EXERCISE BRIEF:
Write out every entry, unchanged. Skip any picture.

RECORDED INFORMATION:

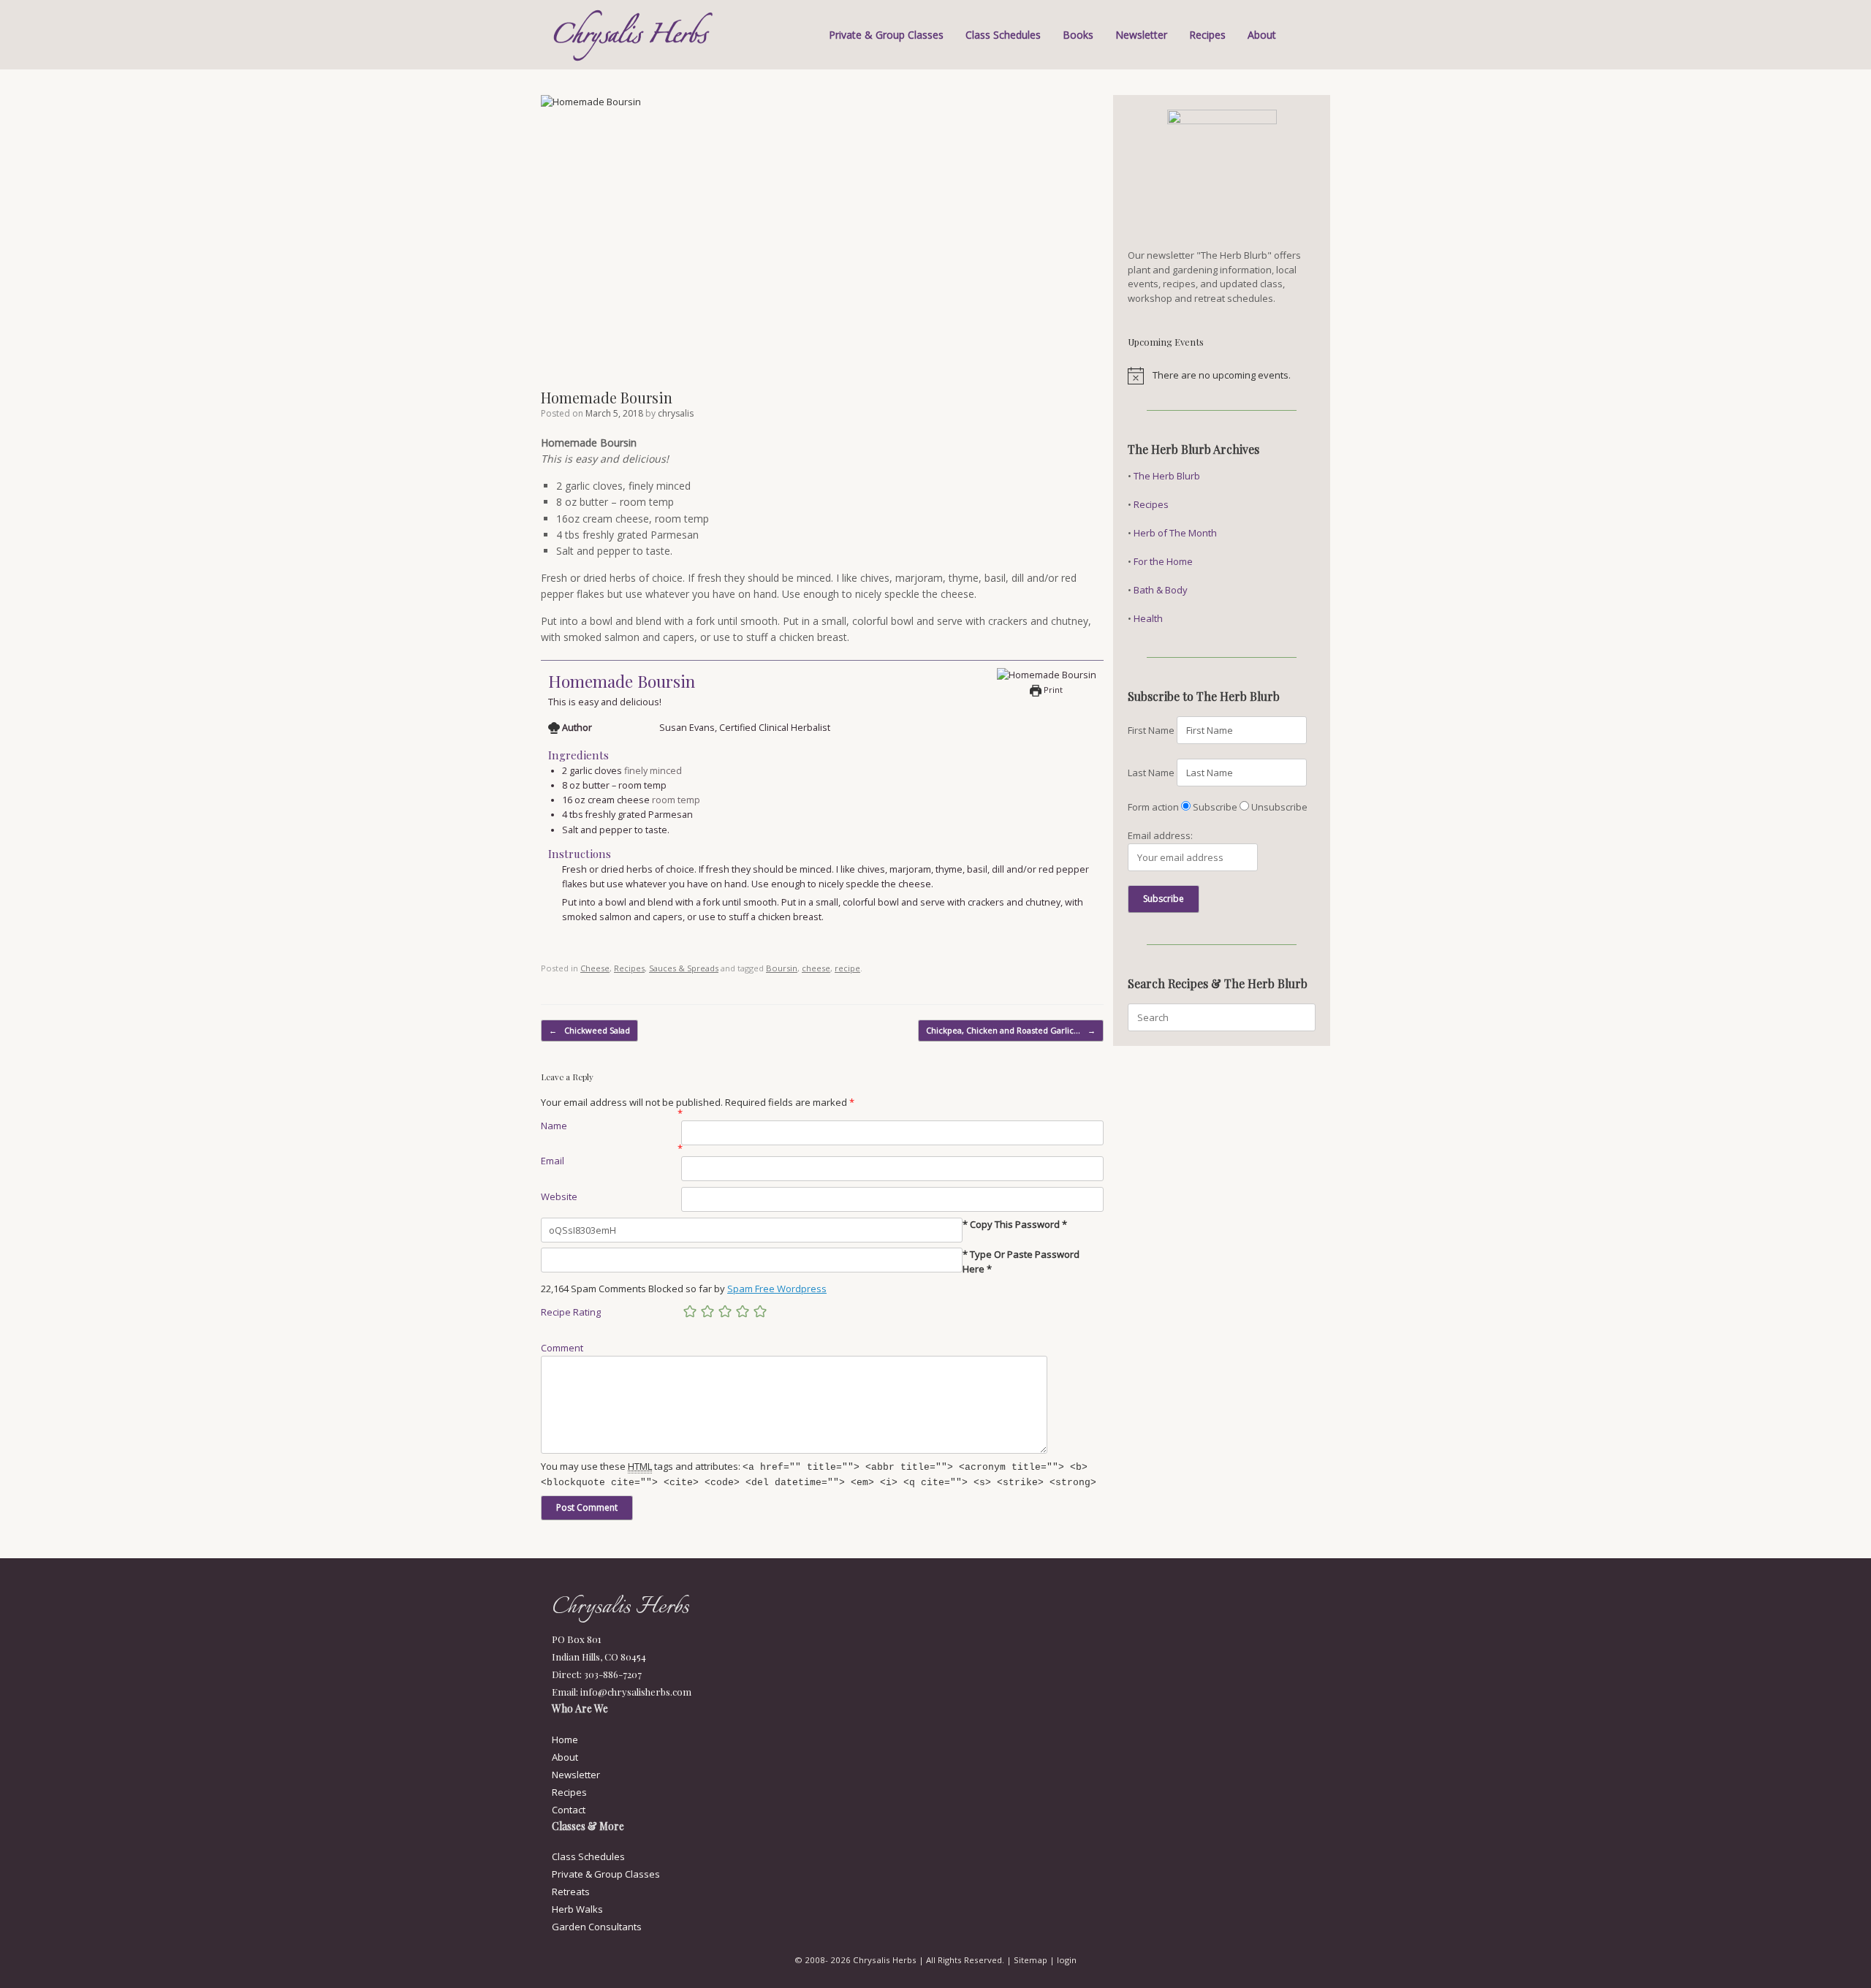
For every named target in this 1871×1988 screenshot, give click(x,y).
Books (1078, 35)
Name (554, 1125)
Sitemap (1030, 1959)
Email (552, 1160)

RESULT:
For every named target in this 1871×1988 screenshot, give click(x,y).
Books (1078, 35)
Name (554, 1125)
Sitemap (1030, 1959)
Email (552, 1160)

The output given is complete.